My way into tech is a long and convoluted one with a lot of tears and desperation. Originally, I was going to be a linguist. Everything was planned out and set in motion, I was going to be a scientist, traveling the world, translating ancient texts and teaching at prestigious universities. Then my mother got cancer and none of that was important anymore. My life stood still for the 2.5 years it took her cancer to kill her. I was shattered. University didn’t matter, my degree didn’t matter, I had no plans anymore and I was lost.
It took a while but eventually, I thought about getting back into Webdesign. I have been doing this for most of my life but never thought I could actually turn it into a career. So I started getting into code and found my way into a 2-year program where I got to know Manuel Matuzovic, who started out as my teacher and turned into a friend and mentor. He challenged me and saw my ambition to grow and make something of myself.
I have now been working as a full-time developer for almost a year and here are my learnings of what it’s like to get into tech in your thirties:
Everyone is so young!
When I took my first job as a developer, I was the oldest person in the company and the most junior. This is a very odd experience, especially since before I switched jobs, I had held managing positions and had previously been in charge of over 60 people.
I constantly felt like I would never be able to catch up with my colleagues who were leagues ahead of me. This feeling still persists sometimes but ever since I found my niche where I’m really good at, it started to subside a little bit.
So my tip is: Become good at something you enjoy, the confidence comes with practice.
Imposter syndrome is real
You can’t really fake being good at programming. Sending your code off to code reviews is a nightmare for worriers like me. I constantly feel like a complete loser who will never get better. The key to overcoming this for me (haha, as if I had), is communication. I talk to my boss about my insecurities and ask for his feedback on the speed of my learning and the quality of my code. I ask questions when I don’t understand something and I keep learning from him and other people. This is only possible because I have a great boss and an awesome team of cool people around me that give me the confidence to ask questions.
It’s all about the people
As with any other job, being a developer is all about the people. Your colleagues, your customers, your users.

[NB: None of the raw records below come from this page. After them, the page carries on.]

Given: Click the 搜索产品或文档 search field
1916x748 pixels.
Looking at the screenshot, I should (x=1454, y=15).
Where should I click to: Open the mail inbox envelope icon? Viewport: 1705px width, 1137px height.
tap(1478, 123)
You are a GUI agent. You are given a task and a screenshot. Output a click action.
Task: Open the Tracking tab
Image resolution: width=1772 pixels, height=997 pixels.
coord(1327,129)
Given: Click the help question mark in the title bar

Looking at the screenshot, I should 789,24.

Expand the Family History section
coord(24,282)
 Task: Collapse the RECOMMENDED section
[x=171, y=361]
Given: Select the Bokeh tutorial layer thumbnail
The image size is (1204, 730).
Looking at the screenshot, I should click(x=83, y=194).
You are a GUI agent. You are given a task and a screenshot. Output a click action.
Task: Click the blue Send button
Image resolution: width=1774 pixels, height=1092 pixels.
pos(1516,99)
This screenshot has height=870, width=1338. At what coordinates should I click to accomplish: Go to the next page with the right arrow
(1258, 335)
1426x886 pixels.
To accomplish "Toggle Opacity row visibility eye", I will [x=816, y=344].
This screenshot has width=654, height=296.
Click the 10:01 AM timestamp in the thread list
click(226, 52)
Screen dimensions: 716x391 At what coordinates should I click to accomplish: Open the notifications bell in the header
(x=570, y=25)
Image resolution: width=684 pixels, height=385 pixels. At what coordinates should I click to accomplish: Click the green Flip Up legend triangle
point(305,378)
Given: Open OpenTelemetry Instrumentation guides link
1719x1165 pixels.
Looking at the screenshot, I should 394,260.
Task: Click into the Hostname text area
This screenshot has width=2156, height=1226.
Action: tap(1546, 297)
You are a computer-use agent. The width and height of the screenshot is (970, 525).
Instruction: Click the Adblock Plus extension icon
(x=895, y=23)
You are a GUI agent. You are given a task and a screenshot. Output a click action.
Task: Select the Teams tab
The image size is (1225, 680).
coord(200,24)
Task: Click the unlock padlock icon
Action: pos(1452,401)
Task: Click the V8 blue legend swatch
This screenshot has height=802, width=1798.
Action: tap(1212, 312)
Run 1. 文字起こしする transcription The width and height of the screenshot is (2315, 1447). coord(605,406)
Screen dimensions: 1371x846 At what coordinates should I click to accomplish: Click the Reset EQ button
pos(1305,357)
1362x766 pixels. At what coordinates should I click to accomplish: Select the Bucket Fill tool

I have met some of the most amazing people at tech conferences. This industry truly has some incredible characters and I’m still in awe of how respectful many of them treat each other. Of course, ugly things happen in tech (as in other industries) but I feel like there is a dialogue here and people are being conscious and talk about it. We have a lot to improve but people are trying.
It’s not just a job
For all of my other jobs, when my day was over, I left and went home to try and not think about work. Now in tech, I often don’t go home but go to meetups straight after work a couple of times a week. At weekends I attend hackathons, I travel to conferences or organize events.
Working as a developer is a very social experience and work doesn’t stop when you leave the office. Being a developer means to be in the loop constantly, to learn, to engage the people you meet at events, to experiment, to build, to try, to fail, to fix and improve.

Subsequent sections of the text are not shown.